# 5 frame versus 8 frame hive.



## BeeRanger (May 21, 2015)

I recently did a split and put the bees into a 5 frame nuc. My question is -what is your opinion on the 5 frame vs 8 frame hives. I've heard 5 frame nucs do better since they're in a tree-like space. On the other hand,they can get really tall if they become a big colony. I haven't done much research on 8 frame hives,I just know it's another option for a hive body smaller than the standard 10 frame.

Thanks in advance.


----------



## beeware10 (Jul 25, 2010)

a 5 frame nuc box is too narrow and tippy to be useful for a hive. it is used just to start a hive. the 8 frame can be used for a permanent hive. one reason the 10 frame became most popular was that the 8 frame was considered to be tippy with 5-6 honey supers added.


----------



## BeeRanger (May 21, 2015)

Sorry,accidentally reposted


----------



## BeeRanger (May 21, 2015)

beeware10 said:


> a 5 frame nuc box is too narrow and tippy to be useful for a hive. it is used just to start a hive. the 8 frame can be used for a permanent hive. one reason the 10 frame became most popular was that the 8 frame was considered to be tippy with 5-6 honey supers added.

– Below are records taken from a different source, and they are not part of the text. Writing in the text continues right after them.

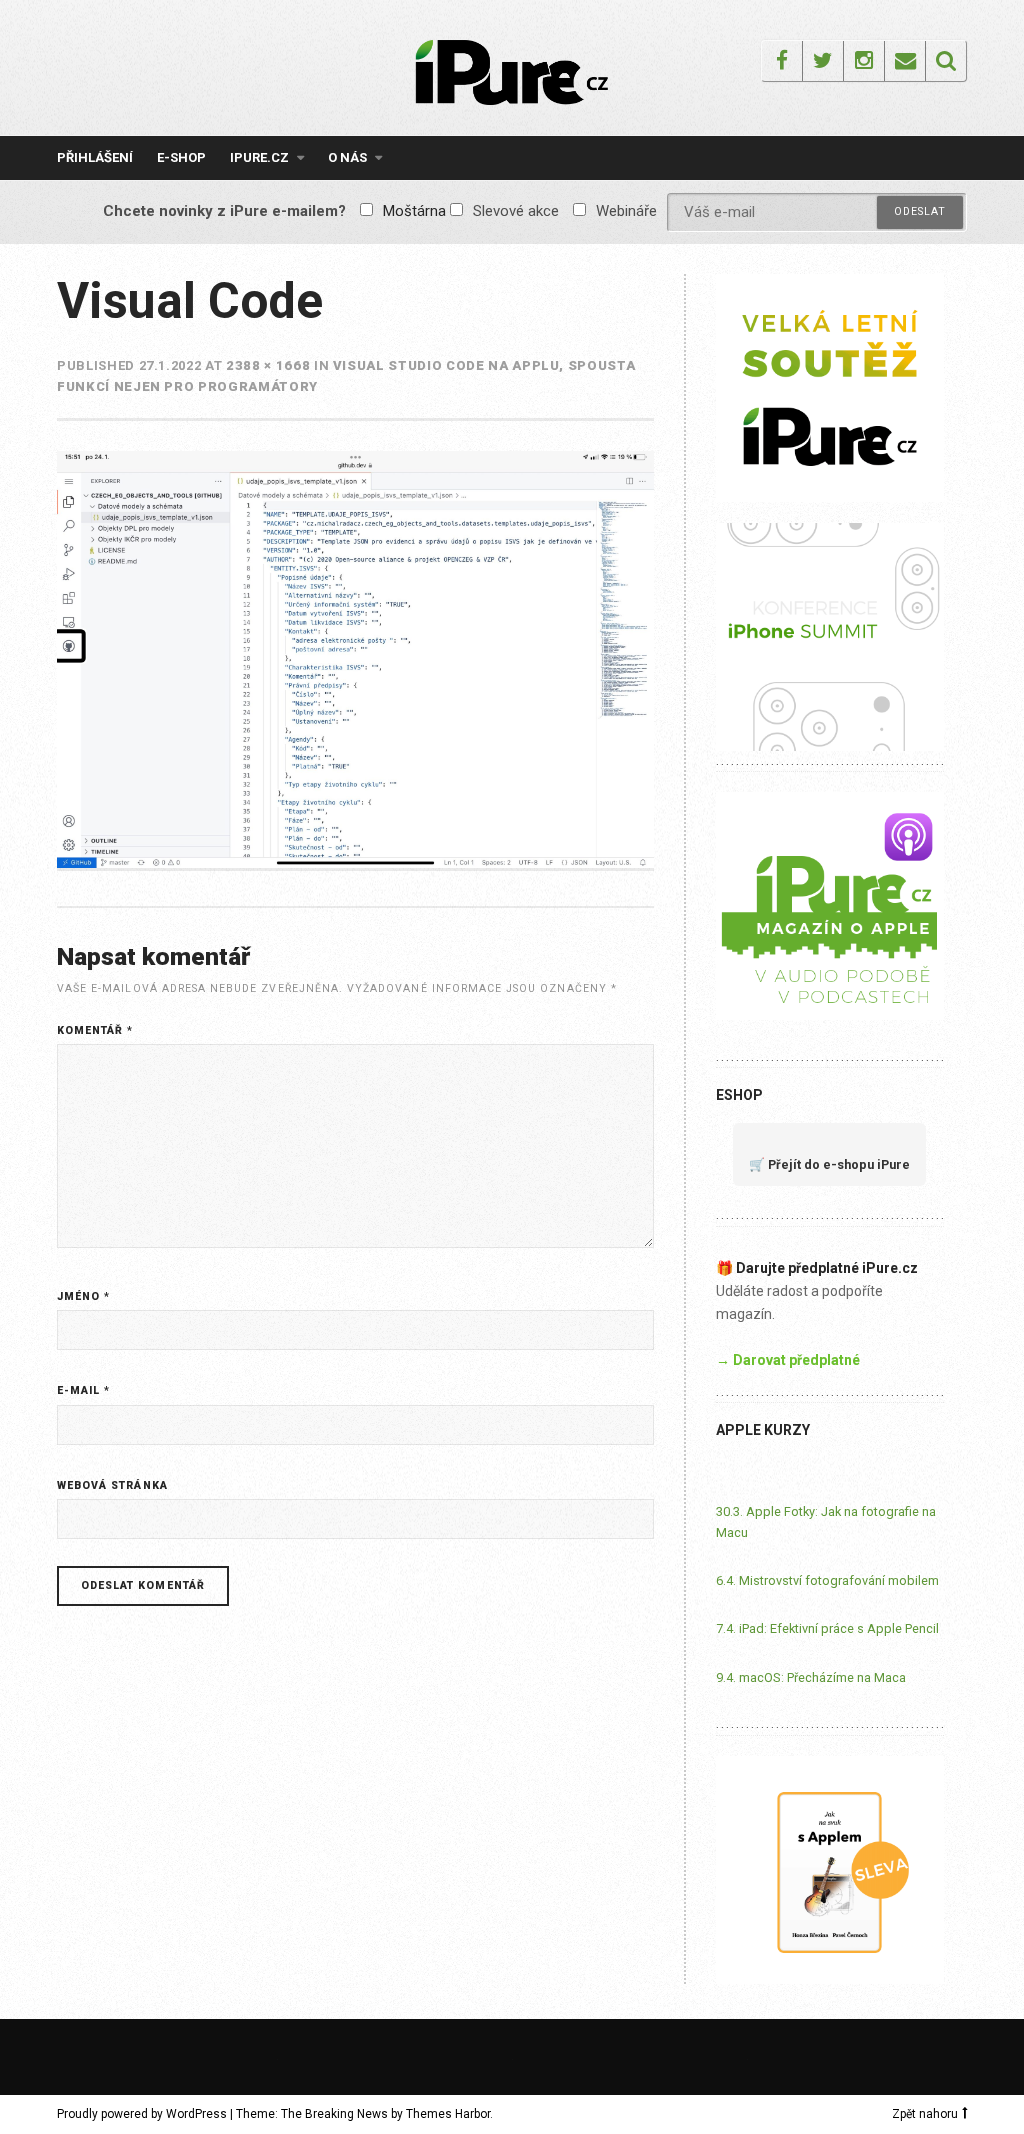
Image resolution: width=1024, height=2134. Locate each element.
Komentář (95, 1030)
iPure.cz (259, 157)
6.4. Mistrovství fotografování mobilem (827, 1580)
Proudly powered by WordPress (142, 2114)
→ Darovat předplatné (788, 1360)
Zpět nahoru (925, 2114)
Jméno (83, 1296)
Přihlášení (95, 157)
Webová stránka (112, 1485)
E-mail (83, 1390)
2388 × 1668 (268, 365)
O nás (347, 157)
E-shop (181, 157)
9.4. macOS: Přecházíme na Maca (811, 1677)
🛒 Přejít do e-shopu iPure (829, 1164)
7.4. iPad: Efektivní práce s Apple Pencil (827, 1628)
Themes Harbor (448, 2114)
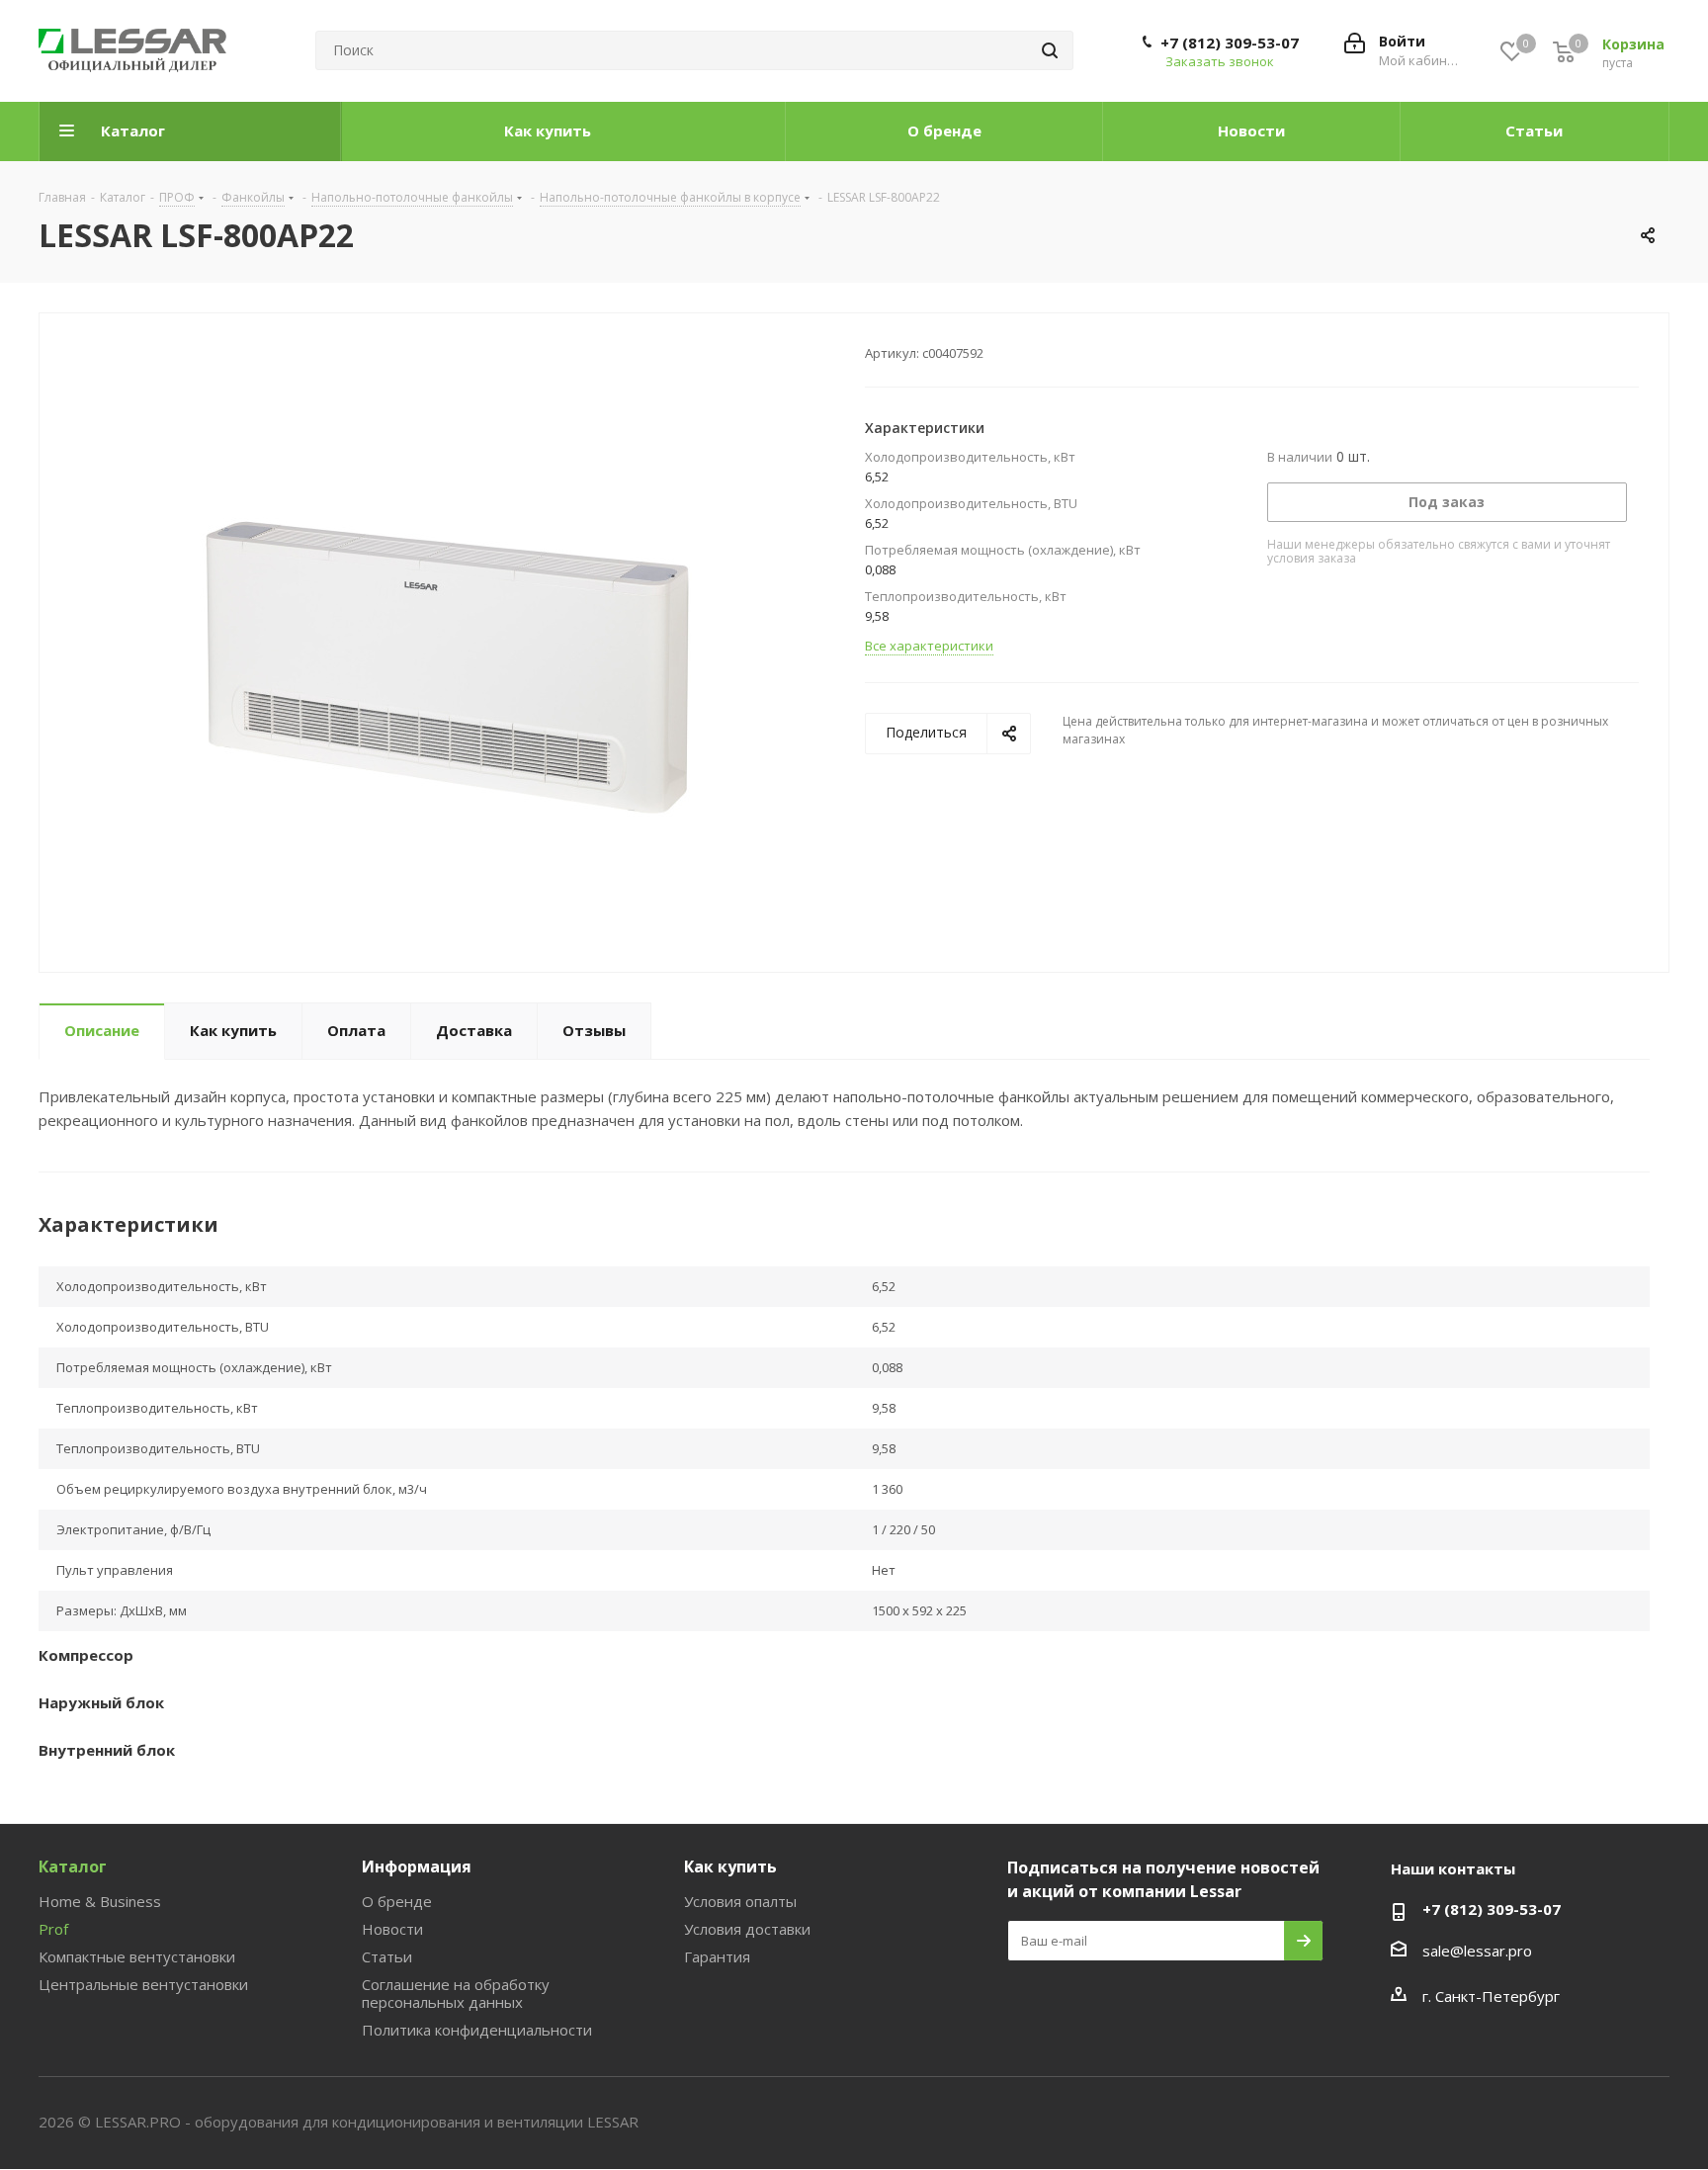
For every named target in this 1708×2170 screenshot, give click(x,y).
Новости (392, 1929)
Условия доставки (747, 1929)
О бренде (397, 1901)
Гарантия (717, 1956)
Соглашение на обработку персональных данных (456, 1993)
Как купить (730, 1866)
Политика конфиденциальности (477, 2030)
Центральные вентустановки (143, 1984)
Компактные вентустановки (137, 1956)
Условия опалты (740, 1901)
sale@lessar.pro (1477, 1950)
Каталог (73, 1866)
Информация (416, 1866)
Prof (53, 1929)
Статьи (387, 1956)
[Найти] (1049, 50)
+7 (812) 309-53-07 (1229, 42)
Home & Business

I've heard the "Fat Bee Man" say that five frame hives are good for the reason that I described in the original post. I just want to know what you think is better of the two.


----------



## tanksbees (Jun 16, 2014)

I use up to two 5 frame nucs on top of each other, and then transfer to full sized equipment when it is overflowing with bees.


----------



## Flyer Jim (Apr 22, 2004)

BeeRanger said:


> I've heard the "Fat Bee Man" say that five frame hives are good for the reason that I described in the original post. I just want to know what you think is better of the two.


Beeware 10 is right, even if he isn't on you tube.

"I've heard the "Fat Bee Man" say" 
Remember what Abraham Lincoln said " you can't believe every thing you read on the internet.":no:


----------



## dr4ngas (Mar 19, 2014)

Just remember everyone thinks a 5 frames is only to start hives, not to be used as a hive. All the reading I have done states you have to control the 5 frame more often do to swarming. I have started with a 5 frame and intend to use the 5 frame as a hive. Straps will help when they get to tall.


----------



## my2cents (Jul 9, 2015)

dr4ngas said:


> Just remember everyone thinks a 5 frames is only to start hives, not to be used as a hive. All the reading I have done states you have to control the 5 frame more often do to swarming. I have started with a 5 frame and intend to use the 5 frame as a hive. Straps will help when they get to tall.


I personally like the 8 frames due to weight. I like the medium bodies the most at 7 5/8. Due to weight and center of gravity. But I have recently began to convert to all 8 frame deeps.
I started with the mediums, which were nice to make splits, but it is not cost effective. And I believe you will find it to be more cost effective to go with 8 frame or 10 frame hardware. And with the invention of a hive divider.
http://www.brushymountainbeefarm.com/Plastic-Hive-Divider-or-Nuc-Maker/productinfo/460/


----------



## curios1 (Jul 2, 2012)

this summer I have been cutting all my 10 frame deeps to 8 frame. WHY ? because all of my dead outs seem to go to the top of the 
second deep and stop at top and die right next to honey. so I figured I would go to 3 deep hives 8 frame. it instantly gave me an extra 4 frames to work with and only needed 4 more. and would give them another deep to rise through. I have had 5 over 5 deep nucs make the winter. BARELY !
I have also started 2- 8 frame medium hives this year. I think I might try a couple 3 deep 5 frames also.
I think all depends on what you are willing to work with and works best for your style of beekeeping. 
each configuration requires management.


----------



## curios1 (Jul 2, 2012)

beeware10 said:


> a 5 frame nuc box is too narrow and tippy to be useful for a hive. it is used just to start a hive. the 8 frame can be used for a permanent hive. one reason the 10 frame became most popular was that the 8 frame was considered to be tippy with 5-6 honey supers added.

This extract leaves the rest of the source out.